Meine erste Ausfahrt nach der Winterpause sollte an die Ostsee führen. Um das Ende vorwegzunehmen: Dort bin ich nicht angekommen.
Ungefähr 70 km nördlich von Hamburg leuchtet plötzlich die Warnlampe für den Kühlwasserstand auf. Da ich bereits im letzten Jahr gelegentlich mal einen halben Liter nachfüllen musste, hält sich meine Nervosität in Grenzen. Dann fülle ich eben später Wasser nach und fahre erst einmal ganz easy weiter.
Als vorsichtiger Mensch behalte ich nun natürlich die Kühlwassertemperatur besonders aufmerksam im Auge. Wenig später klettert die Temperatur auf über 90 °C. Alles ganz easy, sollte kein Problem sein... oder doch?
Da die Anzeige nun auch die 100 °C-Marke behände hinter sich lässt, beschließe ich eine spontane Planänderung: Anhalten! Aber wo?
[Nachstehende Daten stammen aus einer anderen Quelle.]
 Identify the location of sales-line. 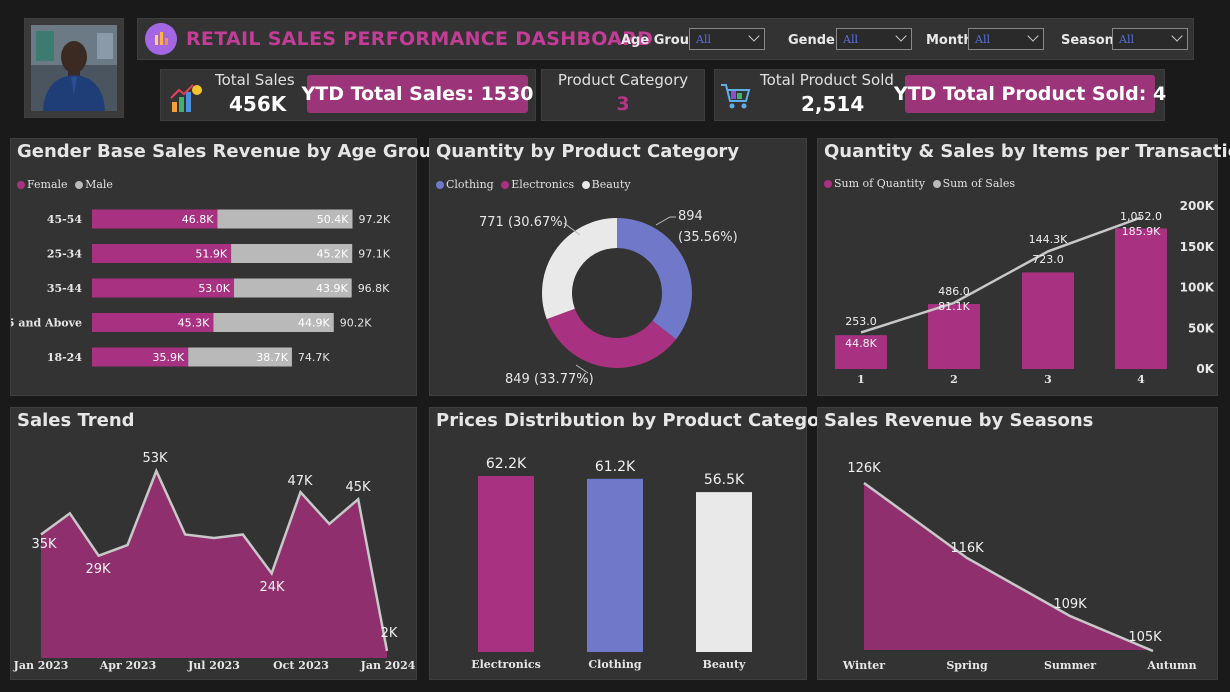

Hier gibt es nur Landstraße, schnelle Autos, Gräben und Bäume.
Mit einem etwas waghalsigen Manöver bringe ich den Wagen auf einem matschigen schrägen Grünstreifen zum stehen. Die Dampfwolke, die nun vorne aus dem Kühlergrill quillt, wird akustisch von brodelndem Wasser untermalt. Was für ein schöner Tag!
Eher von Neugier als von Sachverstand getrieben beschließe ich, einen Blick unter die Motorhaube zu werfen. Auch ohne besondere Fachkompetenz fällt mir sofort der Kühlwasserschlauch auf, der dampfend im Motorraum baumelt. Messerscharfe Diagnose: Das könnte das Problem sein!
Der Stutzen des Kühlers, auf dem der Kühlwasserschlauch üblicherweise steckt, ist direkt an der Schelle abgebrochen! Warum baut man so ein Teil überhaupt aus Plastik? Mit wenig Mühe lassen sich die bröseligen Überreste des Plastikteils aus dem Kühlwasserschlauch pulen. Der Stutzen ist nicht vollständig abgebrochen. Etwa zwei Zentimeter sind stehen geblieben. Man müsste nur die Schelle vom Schlauch lösen, den Schlauch auf die Reste vom Stutzen schieben, die Schelle wieder festschrauben und das Wasser auffüllen.
Gut, dass ich einen Schraubenzieher für solche Zwecke im Kofferraum habe! Schlecht, dass der Schraubenzieher im Kofferraum meiner C-Klasse liegt!
Auf der Verzweifelten Suche nach irgendetwas, was einen Schraubenzieher ersetzen könnte, finde ich eine Büroklammer in meiner Tasche. Ich war noch nie ein Fan von MacGyver. Ich habe früher lieber A-Team und Knight Rider gesehen. Und was habe ich nun davon? Ich könnte meinen W124 mit ein paar Teilen vom Schrott zum Panzer umbauen oder in voller Fahrt auf die Ladefläche eines Lkw fahren. Aber mein Auto mit einer Büroklammer reparieren? Nö! Dennoch gelingt es mir, die Schelle mit der zurechtgebogenen Büroklammer zu lösen und den Schlauch auf den Stutzen zu schieben. So richtig fest lässt sich die Schraube mit der Büroklammer leider nicht anziehen.
Außerdem brauche ich noch Wasser. Für solche Fälle habe ich immer ein bis zwei Flaschen Wasser im Kofferraum... von meiner C-Klasse!
Wo soll ich hier Wasser herbekommen? Eine halbvolle Flasche Cherry Cola liegt noch auf dem Beifahrersitz, aber damit kommt man nicht weit. O.k., die andere Hälfte ist nicht wirklich weg. Ich habe sie auf der Fahrt getrunken. Wenn ich noch ein wenig warte, könnte ich sie wieder "aktivieren". Nein, an diese Option wird kein weiterer Gedanke verschwendet, ich bin schließlich ein zivilisierter Mensch.
An dieser Stelle muss ich mir eingestehen, dass ich auf fremde Hilfe angewiesen bin. Glücklicherweise befindet sich in der Nähe ein Haus und ein netter Herr hilft mir mit einem Schraubenzieher und einer Gießkanne mit Wasser aus. Der provisorisch befestigte Kühlerschlauch hat dann auch tatsächlich bis nach Hamburg gehalten.